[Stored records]
────────────────
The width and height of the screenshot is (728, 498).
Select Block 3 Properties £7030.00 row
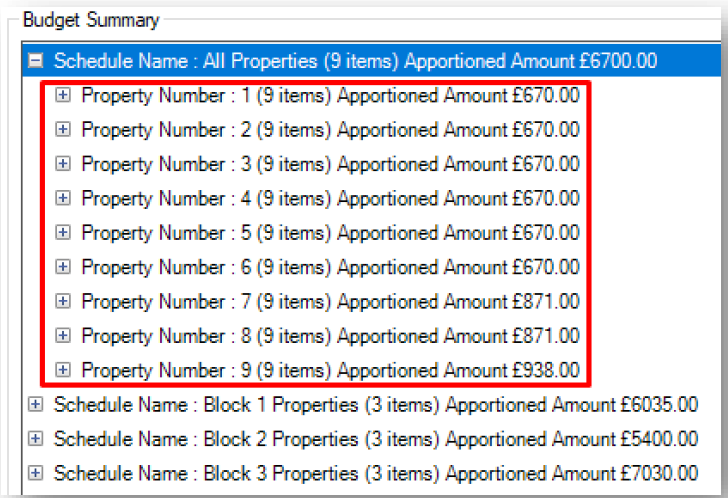(376, 473)
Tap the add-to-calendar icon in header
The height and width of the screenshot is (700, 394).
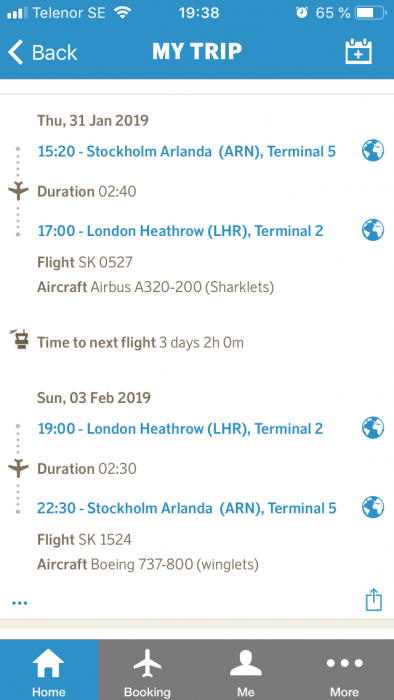tap(359, 52)
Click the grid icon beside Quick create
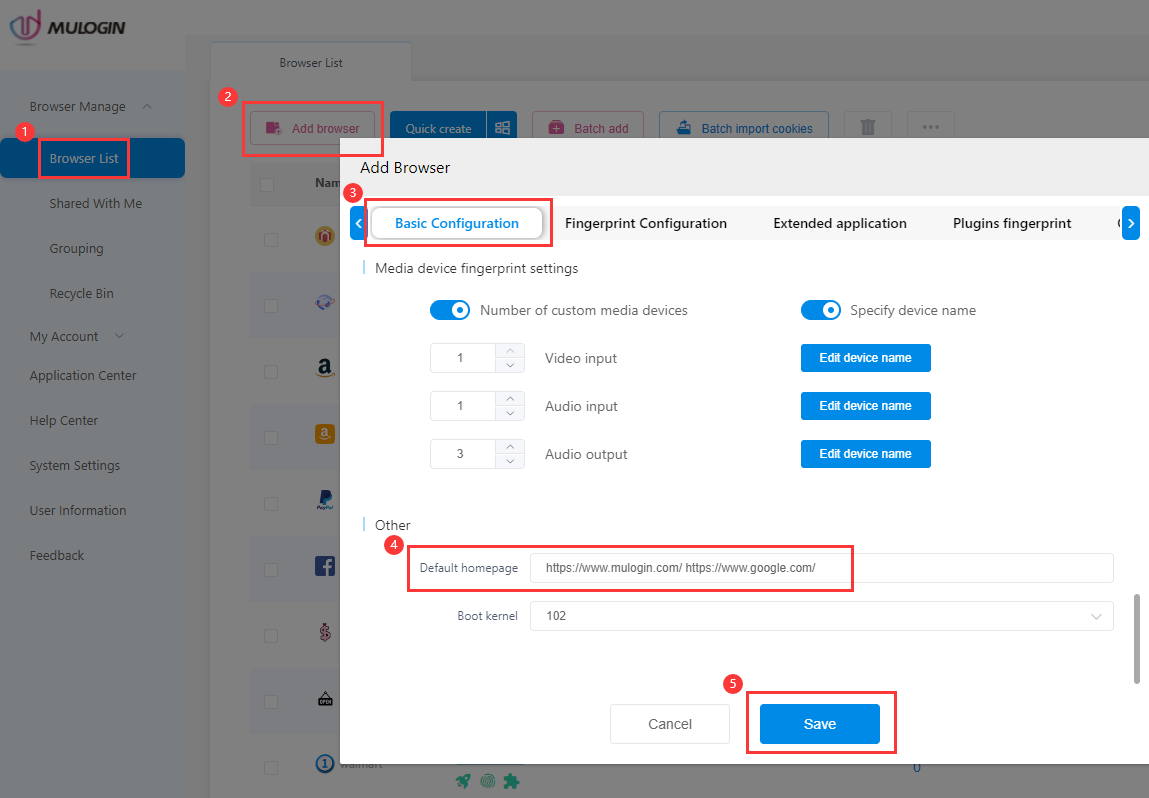1149x798 pixels. click(502, 125)
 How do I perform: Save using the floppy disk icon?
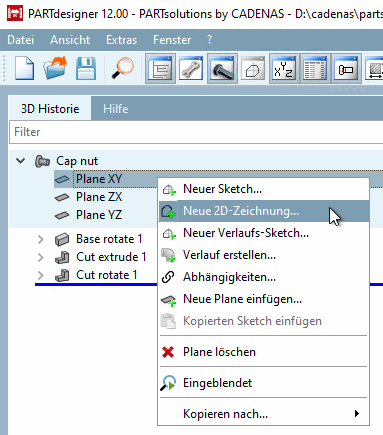click(86, 69)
────────────────
• **THE TASK**
Copy out exactly the lines that begin at the line with "Tap the add-to-calendar icon in header" and end at the final line of the entries above. Leave out the pictures.

• **ANSWER SECTION**
Tap the add-to-calendar icon in header
The height and width of the screenshot is (700, 394).
tap(359, 52)
Click the grid icon beside Quick create
1149x798 pixels. click(502, 125)
 How do I perform: Save using the floppy disk icon?
click(86, 69)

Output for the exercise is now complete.